Unmanned aerial vehicles have significantly impacted how scientists in the modern era are tracking and studying animals. Not only are drones responsible for discovering unknown populations of various species, but camera-drones are also actively revealing behaviors and motivations for certain species to scientists. In 2015, two ecologists used drones and machine vision software to record and analyze the behaviors of a Canadian caribou herd of Dolphin and Union caribou. What they discovered were the migration patterns, individual behaviors, and motivations for these caribou and their movements. 

According to National Geographic, Santa Fe Institute fellow Andrew Berdahl and Colin Torney of the University of Glasgow took a team of colleagues to Western Canada and captured nearly 13 hours of aerial footage. What they were looking for was accurate context regarding how caribou operate in a herd, both individually and as a group. This footage was then deconstructed with machine vision software that not only identified each individual caribou across all frames, but thereby then analyze their individual trajectories across the entire 13 hours of footage. 

This provides “essentially traffic rules for Caribou,” said Berdahl. “We also need to know the social context driving movement decisions. And for that we need to see the behavior of (more) of the herd at the same time.” The decision to use drones makes total sense, since traditional GPS-only tracking and monitoring is far less revealing, and camera-drones are pretty affordable and sophisticated these days, especially when combined with modern software that can give scientists pretty significant benefits when analyzing footage and data. 

According to National Geographic, what the study actually revealed was a vast array of individual behaviors and patterns for certain sub-groups of the herd. A bull male, for example, was the least likely to behave a certain way based on other caribou, while the young ones were far more impressionable and prone to copying others. While some caribou stick close, others pay less attention to the behaviors of others. The factors which designated a certain caribou to behave as it did were variations of the following factors: social status, sex, reproductive status, and age. This is reportedly something scientists haven’t been able to study with conventional data-collecting tech like GPS. 

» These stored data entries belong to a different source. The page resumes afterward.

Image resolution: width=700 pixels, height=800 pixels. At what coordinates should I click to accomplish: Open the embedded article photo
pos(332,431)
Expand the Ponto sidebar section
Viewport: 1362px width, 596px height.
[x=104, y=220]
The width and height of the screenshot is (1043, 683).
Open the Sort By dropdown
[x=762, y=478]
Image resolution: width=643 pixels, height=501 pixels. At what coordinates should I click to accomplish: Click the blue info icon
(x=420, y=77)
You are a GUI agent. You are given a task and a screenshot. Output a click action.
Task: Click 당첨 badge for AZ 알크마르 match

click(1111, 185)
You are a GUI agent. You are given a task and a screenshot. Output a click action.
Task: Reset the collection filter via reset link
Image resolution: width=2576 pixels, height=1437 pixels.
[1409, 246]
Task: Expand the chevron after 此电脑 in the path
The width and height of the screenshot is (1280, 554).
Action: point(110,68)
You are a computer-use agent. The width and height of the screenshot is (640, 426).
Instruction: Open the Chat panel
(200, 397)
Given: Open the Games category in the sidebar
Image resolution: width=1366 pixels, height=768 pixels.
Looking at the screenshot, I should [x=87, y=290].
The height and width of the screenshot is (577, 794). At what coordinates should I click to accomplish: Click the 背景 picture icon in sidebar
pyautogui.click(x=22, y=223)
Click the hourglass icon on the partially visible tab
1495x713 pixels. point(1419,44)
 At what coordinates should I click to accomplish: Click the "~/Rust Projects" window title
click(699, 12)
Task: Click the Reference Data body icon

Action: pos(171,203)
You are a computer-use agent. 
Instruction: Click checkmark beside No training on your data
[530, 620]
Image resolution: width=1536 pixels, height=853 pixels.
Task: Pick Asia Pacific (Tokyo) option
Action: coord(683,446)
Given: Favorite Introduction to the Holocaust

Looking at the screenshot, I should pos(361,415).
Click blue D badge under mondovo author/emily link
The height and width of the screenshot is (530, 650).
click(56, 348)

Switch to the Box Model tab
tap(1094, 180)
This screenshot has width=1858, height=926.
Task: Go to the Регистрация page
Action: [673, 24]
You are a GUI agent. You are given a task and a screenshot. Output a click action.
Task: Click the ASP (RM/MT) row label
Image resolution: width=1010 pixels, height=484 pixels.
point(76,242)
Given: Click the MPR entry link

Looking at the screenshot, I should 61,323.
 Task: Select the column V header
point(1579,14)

In addition to realizing how strong the social factors were when it came to determining a caribou’s movements, scientists found that the animal was more influenced by a herd member at the front, than one beside or behind it. While the Inuit have reportedly been aware of this for quite some time now, it was drone technology that allowed for a more scientific, recorded method to confirm this. Berdahl reportedly said that the more experienced individual caribou stay at the front to teach the less experienced, younger caribou accurate migration routes. 

“These are very difficult data to get,” said Iain Couzin of the Max Planck Institute for Ornithology in Germany. “Drones are opening up a new opportunity for us biologists, giving us access to systems that are incredibly hard to study.” In other words, the practicality of this new aerial hardware and the sophistication of its modern software is giving scientists tools they’ve never had before, to research and understand the wildlife on our planet more clearly and accurately. “It’s very exciting to be able to use new technology to obtain quantitative information about large animals (on the move),” said Couzin. 

Berdahl is not only extremely keen on learning more, but also convinced that broadening the scope of research methodologies to include UAVs, machine vision, and other technologies will irrevocably change the industry. Drones can collect high-resolution imagery, map areas accurately, record 3-D data, and thermal information. In Berdahl’s mind, tech like this, taken to it’s fullest extent, could reveal more about our planet than we may think. “This is a developing methodology that could be applied to many animal systems,” said Berdahl. “I’d be tempted to say it will revolutionize studies of this kind.”